Why can we combine $\pmod{m}$ and $(\pmod{n}$ into $\pmod{mn}$? I know it's overall because $\gcd(m,n)=1$, but I don't understand why it is so. Is there a theorem for this specifically?
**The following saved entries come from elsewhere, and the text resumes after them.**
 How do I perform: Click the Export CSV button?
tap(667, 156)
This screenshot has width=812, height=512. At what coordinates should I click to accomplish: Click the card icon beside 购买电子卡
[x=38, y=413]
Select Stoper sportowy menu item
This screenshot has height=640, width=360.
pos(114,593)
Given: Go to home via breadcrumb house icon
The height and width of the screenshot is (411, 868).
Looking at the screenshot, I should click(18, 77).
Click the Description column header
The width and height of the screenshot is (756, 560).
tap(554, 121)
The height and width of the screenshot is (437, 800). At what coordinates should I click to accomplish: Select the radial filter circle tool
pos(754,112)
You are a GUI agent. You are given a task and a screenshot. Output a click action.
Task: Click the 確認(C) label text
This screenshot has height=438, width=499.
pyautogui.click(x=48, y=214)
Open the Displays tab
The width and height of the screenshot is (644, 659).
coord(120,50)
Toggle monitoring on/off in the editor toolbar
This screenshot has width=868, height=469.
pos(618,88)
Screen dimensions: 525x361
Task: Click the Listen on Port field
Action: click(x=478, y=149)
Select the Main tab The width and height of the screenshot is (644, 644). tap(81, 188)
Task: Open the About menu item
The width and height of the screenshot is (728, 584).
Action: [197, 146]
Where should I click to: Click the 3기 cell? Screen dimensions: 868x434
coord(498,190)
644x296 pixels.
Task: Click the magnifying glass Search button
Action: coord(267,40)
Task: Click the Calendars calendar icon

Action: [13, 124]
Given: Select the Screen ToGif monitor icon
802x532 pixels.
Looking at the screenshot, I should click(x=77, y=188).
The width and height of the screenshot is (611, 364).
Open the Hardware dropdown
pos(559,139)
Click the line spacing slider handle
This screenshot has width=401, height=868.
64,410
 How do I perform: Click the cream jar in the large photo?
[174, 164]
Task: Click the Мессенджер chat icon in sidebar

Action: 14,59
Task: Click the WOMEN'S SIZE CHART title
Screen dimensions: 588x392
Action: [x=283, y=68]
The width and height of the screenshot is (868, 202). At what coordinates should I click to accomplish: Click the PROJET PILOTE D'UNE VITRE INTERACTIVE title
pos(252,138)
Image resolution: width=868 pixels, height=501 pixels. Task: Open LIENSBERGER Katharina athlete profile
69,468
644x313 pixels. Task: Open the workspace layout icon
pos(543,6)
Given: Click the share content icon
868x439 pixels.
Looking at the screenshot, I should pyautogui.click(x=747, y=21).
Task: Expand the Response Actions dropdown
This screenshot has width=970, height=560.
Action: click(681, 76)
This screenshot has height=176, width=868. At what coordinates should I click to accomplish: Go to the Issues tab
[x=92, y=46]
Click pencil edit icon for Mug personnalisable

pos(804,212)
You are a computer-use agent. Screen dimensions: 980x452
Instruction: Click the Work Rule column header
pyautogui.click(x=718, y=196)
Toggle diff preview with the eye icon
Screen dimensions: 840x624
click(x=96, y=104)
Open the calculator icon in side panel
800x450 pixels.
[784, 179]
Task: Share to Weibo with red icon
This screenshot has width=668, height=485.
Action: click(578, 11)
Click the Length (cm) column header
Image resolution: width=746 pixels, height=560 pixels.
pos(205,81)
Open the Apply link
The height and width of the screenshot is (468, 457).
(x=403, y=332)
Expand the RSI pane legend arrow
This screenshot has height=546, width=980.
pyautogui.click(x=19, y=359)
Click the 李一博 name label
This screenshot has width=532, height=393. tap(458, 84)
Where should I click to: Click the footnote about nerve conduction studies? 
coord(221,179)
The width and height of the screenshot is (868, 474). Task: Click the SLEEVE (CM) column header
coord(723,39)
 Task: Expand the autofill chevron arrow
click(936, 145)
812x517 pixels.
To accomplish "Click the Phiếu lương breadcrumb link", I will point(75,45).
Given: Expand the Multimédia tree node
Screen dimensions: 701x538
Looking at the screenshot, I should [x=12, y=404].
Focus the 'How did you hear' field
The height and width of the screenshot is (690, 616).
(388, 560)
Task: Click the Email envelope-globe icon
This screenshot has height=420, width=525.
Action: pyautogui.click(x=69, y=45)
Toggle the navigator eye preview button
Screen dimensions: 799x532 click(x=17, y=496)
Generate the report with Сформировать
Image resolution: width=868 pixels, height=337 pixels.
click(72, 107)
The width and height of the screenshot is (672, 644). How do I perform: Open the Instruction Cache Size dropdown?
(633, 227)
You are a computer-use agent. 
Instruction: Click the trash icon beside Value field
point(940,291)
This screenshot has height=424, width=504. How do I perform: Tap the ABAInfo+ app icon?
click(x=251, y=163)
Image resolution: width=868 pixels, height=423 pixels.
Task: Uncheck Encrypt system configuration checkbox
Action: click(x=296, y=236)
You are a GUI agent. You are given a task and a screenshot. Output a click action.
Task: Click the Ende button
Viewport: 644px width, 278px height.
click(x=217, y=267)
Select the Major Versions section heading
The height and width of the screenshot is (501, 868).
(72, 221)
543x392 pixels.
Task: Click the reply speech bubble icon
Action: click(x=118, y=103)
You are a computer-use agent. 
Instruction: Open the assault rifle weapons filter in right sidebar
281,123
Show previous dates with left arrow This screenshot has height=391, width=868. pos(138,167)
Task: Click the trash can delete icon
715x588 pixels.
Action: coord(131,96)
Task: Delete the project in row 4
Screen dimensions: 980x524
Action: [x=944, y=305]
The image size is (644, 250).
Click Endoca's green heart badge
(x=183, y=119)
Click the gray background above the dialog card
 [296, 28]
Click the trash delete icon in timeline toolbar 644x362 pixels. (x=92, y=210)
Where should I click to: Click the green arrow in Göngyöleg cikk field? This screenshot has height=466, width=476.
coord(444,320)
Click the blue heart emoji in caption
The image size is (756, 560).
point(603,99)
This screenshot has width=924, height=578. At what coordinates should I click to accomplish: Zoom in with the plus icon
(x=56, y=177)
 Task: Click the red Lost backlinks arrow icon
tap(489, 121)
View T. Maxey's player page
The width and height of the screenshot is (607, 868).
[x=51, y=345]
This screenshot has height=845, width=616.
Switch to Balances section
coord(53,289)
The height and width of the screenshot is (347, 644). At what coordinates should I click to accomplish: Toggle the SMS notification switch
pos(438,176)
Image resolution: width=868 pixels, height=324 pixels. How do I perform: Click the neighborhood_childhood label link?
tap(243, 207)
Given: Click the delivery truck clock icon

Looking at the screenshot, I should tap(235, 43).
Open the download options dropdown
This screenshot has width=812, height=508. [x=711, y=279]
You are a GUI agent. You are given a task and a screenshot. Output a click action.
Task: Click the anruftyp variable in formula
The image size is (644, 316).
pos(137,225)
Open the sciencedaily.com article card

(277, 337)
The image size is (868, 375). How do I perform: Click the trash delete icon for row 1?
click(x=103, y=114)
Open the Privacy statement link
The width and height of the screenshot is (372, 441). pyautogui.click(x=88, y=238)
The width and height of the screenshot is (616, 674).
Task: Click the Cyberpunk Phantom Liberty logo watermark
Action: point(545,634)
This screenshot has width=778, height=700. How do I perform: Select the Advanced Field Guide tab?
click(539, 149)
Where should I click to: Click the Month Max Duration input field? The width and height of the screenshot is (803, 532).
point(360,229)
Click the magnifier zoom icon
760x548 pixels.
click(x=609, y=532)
I found this, but this seems to not multiply what is in the modulus together.

Here is the beginning of my proof:

$\gcd(m,n)=1\implies m^{\phi(n)}\equiv1 \pmod{n}$ and $n^{\phi(m)}\equiv1 \pmod{m}$ by Euler's theorem.

$ m^{\phi(n)}\equiv1 \pmod{n} \equiv m^{\phi(n)}+n^{\phi(m)}\equiv1+n^{\phi(m)}\pmod{n}$ and $n^{\phi(m)}\equiv1 \pmod{m}\equiv n^{\phi(m)}+m^{\phi(n)}\equiv1+m^{\phi(n)} \pmod{m}$.

But $m^{\phi(n)} \equiv 0\pmod{m}$ and $n^{\phi(m)}\equiv 0\pmod{n}$.

So we have $m^{\phi(n)}+n^{\phi(m)}\equiv1\pmod{n}$ and $n^{\phi(m)}+m^{\phi(n)}\equiv1 \pmod{m}$...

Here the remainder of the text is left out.